Drugs usually start from innovator products developed by the innovator and research pharmaceutical companies and are patented. Once the patent expires, the molecule enters the public domain and any generic manufacturer/s can produce their own products provided they pass the various tests given by the government Food and Drugs Administration (FDA) or related bodies. Consumers and patients benefit from more drugs from various generic manufacturers, which has the direct impact of reduced prices due to competition among them.

This coming November 19-21, 2011, the Pharmaceu-tical Society of Taiwan and the Federation of Asian Pharmaceu-tical Associations (FAPA) will jointly sponsor the Asia Generics Conference to be held in Taipei, Taiwan. It is a big conference with participants from many Asian countries, mostly pharmacists, government drug regulators, generic manufacturers and the public or consumer groups.

I was invited to be one of the panel speakers on “Generics: The Perspective of Healthcare Providers and Patients”. I was referred to the organizers by the President of the Philippine Pharmacists Association (PPhA), Ms. Leonila Ocampo, who is a friend and loves reading my articles on Philippine drug policy and other health issues. Thanks again Leonie for such referral.

There are five other speakers in our panel: Generics - Scientist’s Perspective by Prof. Leslie Benet of the University of California School of Pharmacy, USA; Doctor’s Perspective by Dr. Chia-Jui Su of Min-Sheng General Hospital, Taiwan; Pharmacist’s Perspective by Mr. Shinichi Yamamura of Japan Pharmaceutical Association; Public’s Perspective by Ms. Eva His-Hua Teng of Taiwan Psycho-Social Rehabilitation, and Mr. Ivan Li-En Liu of Yeschain Pharma Group.

The main interest of consumers and the public is more choices. Whether they are buying clothes, food, shoes, cell phones or medicines, it is to their benefit if they can find more choices and options among the various products and brands on the same category of goods and services.

Thus, in my presentation, I will focus on government policies that expand the consumers’ choices and criticize policies that tend to reduce such choices. In the case of generic drugs, one Philippine government policy in favor of it was the Generics Law of 1988 where providing the generic name of the drugs prescribed by physicians was made mandatory.
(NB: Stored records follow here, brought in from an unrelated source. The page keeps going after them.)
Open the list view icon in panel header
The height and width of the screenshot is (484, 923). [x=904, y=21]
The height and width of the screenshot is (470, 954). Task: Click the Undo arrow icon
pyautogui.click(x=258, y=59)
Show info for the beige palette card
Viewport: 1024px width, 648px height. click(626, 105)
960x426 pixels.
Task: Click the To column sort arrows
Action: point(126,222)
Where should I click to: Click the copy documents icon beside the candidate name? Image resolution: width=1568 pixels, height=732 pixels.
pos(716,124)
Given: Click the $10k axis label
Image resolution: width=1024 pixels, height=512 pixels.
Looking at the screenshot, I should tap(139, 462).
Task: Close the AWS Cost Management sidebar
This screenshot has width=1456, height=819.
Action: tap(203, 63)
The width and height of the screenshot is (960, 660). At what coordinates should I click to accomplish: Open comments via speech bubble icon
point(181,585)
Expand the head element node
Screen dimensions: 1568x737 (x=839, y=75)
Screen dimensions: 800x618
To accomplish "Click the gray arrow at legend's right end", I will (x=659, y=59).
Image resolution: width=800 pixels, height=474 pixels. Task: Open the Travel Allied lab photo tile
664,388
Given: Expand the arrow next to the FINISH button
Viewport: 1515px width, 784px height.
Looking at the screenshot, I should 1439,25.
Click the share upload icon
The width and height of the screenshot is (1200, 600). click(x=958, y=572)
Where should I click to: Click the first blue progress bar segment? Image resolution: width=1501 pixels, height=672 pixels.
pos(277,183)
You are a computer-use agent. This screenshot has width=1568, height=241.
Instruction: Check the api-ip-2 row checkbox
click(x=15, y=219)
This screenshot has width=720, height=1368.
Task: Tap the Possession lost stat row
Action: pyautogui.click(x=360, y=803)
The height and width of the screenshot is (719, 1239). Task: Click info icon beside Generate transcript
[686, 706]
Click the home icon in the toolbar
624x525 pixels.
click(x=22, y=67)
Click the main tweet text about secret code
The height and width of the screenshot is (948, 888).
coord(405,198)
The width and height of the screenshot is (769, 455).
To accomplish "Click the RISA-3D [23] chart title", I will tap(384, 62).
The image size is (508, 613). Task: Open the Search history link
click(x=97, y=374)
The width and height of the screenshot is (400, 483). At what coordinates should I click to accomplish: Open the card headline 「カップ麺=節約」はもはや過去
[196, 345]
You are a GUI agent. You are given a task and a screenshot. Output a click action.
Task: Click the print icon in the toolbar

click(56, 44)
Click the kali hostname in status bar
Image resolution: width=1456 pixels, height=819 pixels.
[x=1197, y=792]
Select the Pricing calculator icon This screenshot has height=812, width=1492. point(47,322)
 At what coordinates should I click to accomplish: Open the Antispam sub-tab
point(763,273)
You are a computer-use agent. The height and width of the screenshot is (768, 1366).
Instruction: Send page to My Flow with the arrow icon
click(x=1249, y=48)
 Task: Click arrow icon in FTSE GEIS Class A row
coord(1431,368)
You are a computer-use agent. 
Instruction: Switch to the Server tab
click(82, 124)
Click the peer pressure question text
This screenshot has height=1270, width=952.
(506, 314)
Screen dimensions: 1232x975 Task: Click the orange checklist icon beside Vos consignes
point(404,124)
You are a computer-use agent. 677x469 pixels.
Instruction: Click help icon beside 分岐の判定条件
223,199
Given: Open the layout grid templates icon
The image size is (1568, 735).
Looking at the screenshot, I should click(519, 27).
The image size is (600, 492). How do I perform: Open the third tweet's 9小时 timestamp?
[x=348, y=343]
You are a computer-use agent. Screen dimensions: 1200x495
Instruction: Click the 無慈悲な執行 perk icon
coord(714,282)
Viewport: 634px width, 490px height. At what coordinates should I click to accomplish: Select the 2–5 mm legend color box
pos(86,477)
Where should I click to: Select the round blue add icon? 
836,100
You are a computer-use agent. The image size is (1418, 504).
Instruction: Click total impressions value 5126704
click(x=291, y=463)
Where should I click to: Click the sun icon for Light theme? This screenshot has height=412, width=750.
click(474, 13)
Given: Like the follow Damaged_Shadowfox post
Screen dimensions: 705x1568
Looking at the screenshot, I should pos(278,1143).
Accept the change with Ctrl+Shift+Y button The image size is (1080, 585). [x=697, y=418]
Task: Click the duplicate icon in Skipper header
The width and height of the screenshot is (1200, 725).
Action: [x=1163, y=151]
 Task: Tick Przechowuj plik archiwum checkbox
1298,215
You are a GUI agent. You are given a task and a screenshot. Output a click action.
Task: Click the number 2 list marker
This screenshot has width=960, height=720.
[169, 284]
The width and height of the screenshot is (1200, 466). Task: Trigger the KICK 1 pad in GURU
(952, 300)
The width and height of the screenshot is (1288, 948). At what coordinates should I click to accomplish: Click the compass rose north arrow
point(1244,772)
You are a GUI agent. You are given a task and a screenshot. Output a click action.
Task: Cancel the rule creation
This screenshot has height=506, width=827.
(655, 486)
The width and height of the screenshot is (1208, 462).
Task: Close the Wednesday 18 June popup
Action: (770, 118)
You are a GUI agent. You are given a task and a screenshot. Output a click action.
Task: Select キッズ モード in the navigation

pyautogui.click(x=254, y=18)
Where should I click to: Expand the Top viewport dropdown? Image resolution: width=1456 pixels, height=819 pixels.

Many generic manufacturers were encouraged by this policy and so they developed their own brands on certain molecular values.

One policy though that worked against the generics, was the drug price control policy of 2009. Popular drugs by multinational innovator companies were slapped with the policy, forcing their prices to be 50 percent cheaper, resulting in the shift back to the branded innovator drugs for many patients.

But more than cheaper generics, the public and the patients also have special interest to get new drugs against diseases which have no existing medication and vaccines yet, like dengue and various types of cancer. Or more powerful and more disease-killer drugs compared to existing ones, whether patented or off-patent. Hence, the public would be interested to get those innovator drugs even if they may be sold high initially.

The most expensive drugs are those that don’t work and don’t cure the sick. They may be very cheap but if the patient does not get well, or worse, developing new diseases as the virus, bacteria, or other causes of the disease are mutating and evolving into more dangerous strains, then the initial cheap treatment may turn out to be actually expensive. Thus, early and effective treatment is important, involving not only medicines but also other preventive measures like proper diet, avoiding food, drinks, smoking and other lifestyles that can aggravate the problem.

I am excited to be part of this big regional conference, not only to impart my knowledge and perspectives on the issue assigned to me, be questioned later, but more to learn from other speakers and participants in the various panels. After all, life is all about learning, endless learning, to better improve our own lives and that of our community and society.